昨年10月に日本最大のオープンイノベーション拠点「STATION Ai」が名古屋市内に開設されましたが、名商が運営協力するインキュベーション施設「なごのキャンパス」とも有機的な連携を図りながら、企業とスタートアップの協業により生まれる新たなイノベーションにも期待しているところです。この他にも、ものづくりの高い技術力を活かした航空・宇宙・医療分野などへの参入支援などを行なってまいります。
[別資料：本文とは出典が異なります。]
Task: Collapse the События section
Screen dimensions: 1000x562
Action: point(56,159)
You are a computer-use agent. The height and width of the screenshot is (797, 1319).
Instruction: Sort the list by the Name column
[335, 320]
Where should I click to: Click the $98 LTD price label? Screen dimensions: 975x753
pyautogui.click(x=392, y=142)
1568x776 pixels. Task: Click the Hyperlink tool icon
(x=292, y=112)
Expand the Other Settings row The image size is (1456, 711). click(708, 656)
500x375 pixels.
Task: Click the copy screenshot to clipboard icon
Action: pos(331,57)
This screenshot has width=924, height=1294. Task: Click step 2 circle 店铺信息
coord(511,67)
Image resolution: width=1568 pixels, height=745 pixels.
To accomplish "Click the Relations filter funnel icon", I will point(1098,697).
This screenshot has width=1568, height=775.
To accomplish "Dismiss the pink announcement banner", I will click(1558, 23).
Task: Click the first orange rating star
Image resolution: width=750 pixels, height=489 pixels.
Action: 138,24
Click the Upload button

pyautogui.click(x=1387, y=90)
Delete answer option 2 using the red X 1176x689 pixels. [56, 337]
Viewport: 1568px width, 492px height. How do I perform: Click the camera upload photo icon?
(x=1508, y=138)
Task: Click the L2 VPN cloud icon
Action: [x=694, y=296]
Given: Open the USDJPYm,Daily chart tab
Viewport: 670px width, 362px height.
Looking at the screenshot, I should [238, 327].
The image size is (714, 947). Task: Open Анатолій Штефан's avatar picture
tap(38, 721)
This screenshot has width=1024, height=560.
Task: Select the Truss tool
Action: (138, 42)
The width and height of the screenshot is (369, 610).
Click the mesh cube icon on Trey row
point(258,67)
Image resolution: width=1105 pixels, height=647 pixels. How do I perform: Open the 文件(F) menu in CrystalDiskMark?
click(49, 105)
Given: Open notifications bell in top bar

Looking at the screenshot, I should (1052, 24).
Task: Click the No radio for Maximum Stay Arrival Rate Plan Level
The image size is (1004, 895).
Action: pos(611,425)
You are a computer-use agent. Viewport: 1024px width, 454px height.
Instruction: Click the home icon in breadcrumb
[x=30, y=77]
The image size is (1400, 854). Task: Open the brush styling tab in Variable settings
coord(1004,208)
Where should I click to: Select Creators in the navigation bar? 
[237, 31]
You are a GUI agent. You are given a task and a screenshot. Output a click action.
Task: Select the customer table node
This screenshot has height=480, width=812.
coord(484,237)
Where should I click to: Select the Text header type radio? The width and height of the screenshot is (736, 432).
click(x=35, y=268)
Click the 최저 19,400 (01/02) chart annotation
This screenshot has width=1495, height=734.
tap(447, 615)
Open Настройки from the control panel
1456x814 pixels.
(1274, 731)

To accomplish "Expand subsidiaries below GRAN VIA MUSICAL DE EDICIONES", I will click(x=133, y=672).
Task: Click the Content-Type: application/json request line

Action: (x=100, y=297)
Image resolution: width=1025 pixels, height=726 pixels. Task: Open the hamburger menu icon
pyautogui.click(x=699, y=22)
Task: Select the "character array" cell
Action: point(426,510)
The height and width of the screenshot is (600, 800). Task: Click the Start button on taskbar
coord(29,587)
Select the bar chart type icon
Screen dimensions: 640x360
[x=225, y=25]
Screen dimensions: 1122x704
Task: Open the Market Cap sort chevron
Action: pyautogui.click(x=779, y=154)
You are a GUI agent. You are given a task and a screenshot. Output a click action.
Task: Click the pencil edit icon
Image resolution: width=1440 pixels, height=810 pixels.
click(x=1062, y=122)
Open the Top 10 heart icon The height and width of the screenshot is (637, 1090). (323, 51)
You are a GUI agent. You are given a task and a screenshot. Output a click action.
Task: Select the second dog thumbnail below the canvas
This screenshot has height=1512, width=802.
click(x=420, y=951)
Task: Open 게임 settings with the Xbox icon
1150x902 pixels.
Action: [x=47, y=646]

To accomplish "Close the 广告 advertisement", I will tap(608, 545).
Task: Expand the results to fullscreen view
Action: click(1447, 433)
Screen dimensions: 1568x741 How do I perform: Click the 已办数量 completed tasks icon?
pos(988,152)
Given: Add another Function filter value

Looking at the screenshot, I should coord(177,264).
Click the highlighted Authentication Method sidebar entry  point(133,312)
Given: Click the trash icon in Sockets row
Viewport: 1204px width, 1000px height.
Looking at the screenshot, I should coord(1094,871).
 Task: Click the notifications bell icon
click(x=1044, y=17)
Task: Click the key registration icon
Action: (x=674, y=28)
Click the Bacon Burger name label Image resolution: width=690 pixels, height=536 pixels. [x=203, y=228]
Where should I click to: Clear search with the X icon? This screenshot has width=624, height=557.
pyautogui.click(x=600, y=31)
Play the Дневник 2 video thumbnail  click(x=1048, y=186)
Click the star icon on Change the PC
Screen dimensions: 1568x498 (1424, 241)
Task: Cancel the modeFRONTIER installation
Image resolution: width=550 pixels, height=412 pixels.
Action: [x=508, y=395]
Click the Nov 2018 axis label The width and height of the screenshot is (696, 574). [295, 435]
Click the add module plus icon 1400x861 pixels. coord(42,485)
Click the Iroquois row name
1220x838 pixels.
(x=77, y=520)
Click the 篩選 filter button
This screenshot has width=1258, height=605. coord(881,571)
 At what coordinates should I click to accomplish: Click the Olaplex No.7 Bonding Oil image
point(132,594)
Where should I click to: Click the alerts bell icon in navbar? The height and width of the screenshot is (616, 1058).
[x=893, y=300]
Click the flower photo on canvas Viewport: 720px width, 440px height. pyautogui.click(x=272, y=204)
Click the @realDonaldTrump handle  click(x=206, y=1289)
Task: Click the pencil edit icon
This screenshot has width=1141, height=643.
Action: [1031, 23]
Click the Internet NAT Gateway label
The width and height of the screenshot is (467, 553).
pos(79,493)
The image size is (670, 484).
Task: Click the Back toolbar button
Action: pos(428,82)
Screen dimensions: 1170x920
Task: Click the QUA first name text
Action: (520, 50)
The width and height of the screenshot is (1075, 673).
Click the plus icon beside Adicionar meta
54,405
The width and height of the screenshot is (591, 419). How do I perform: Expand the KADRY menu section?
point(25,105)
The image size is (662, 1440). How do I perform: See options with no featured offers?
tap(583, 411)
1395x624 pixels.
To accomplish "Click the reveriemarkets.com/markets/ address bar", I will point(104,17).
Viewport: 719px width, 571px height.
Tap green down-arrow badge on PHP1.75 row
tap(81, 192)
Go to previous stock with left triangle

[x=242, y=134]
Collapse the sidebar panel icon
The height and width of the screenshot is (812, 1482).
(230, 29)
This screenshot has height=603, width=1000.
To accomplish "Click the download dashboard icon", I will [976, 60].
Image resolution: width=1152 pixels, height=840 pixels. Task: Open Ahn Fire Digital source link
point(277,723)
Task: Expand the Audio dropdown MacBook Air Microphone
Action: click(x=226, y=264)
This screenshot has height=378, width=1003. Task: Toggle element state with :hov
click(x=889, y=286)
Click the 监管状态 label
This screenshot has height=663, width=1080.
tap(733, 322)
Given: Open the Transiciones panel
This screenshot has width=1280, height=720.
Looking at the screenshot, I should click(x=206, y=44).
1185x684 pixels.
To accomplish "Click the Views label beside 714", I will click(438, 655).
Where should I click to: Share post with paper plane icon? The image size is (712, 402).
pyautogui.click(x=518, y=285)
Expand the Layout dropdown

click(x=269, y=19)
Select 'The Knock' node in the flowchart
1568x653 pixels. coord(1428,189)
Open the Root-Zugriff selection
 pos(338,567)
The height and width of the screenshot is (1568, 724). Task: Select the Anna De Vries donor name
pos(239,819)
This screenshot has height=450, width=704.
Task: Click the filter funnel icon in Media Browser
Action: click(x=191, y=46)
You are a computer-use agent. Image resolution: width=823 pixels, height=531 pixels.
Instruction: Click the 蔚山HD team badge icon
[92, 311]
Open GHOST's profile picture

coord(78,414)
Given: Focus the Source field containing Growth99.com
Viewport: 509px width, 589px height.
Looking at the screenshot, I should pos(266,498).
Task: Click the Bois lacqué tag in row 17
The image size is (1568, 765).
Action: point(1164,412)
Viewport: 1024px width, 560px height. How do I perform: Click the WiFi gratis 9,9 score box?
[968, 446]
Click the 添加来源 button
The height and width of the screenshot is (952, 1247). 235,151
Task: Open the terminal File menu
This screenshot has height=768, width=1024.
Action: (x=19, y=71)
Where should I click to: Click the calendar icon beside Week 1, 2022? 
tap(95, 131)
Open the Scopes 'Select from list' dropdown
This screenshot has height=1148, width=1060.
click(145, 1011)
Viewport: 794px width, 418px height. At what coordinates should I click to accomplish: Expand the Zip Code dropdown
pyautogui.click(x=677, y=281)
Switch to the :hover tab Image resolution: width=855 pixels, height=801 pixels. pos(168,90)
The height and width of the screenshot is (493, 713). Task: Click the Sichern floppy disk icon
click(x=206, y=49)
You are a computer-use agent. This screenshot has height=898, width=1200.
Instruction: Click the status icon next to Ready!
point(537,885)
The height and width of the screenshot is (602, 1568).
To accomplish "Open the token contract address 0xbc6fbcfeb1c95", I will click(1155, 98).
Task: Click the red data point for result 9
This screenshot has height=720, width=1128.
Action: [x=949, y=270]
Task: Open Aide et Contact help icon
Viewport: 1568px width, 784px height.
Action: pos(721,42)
都市の魅力の向上と産業や暮らしを支える交通インフラの整備

 都市の魅力を向上するためには、歩いて楽しい街づくりや都市として機能を高めるインフラ整備を地域一丸となって推進していくことが重要です。
 アジア・アジアパラ競技大会の開催やリニア中央新幹線の開業を控え、ハード・ソフトの両面において受け入れ環境が着実に進む中、インバウンド需要などを取り込み、交流人口を拡大していくとともに、回遊性を高め、いかにして市内全体の活性化を図っていくかが課題となっております。
こうしたことから、名駅から栄までの東西軸に加え、名古屋城から金山・熱田までの南北軸の活性化を図ることで、より面的な広がりを意識した賑わいづくりや街づくり、商業振興などに取り組んでいきたいと考えております。
また、当地の産業や暮らしを支えるインフラ整備につきましては、先に申し上げたリニア中央新幹線をはじめとする陸・海・空のインフラ整備や災害に強い都市基盤の整備など、関係機関と連携しながら推進していくことで、都市機能の向上に努めてまいります。

むすび

 「巳年」の「巳」という漢字は、胎児の形を表した象形文字で、蛇が冬眠から覚めて地上にはい出す姿を表しているとも言われ、「新しく産まれてくる」、「将来・未来がある」などの意味があるそうです。
 皆さまにおかれましては、変化の激しい時代においても、次のステージに駆け上がり「新しい時代を切り拓く」一年にしていただきたいと思います。
 本年も会議所活動に対する一層のご理解とご支援をお願い申し上げ、新年のご挨拶とさせていただきます。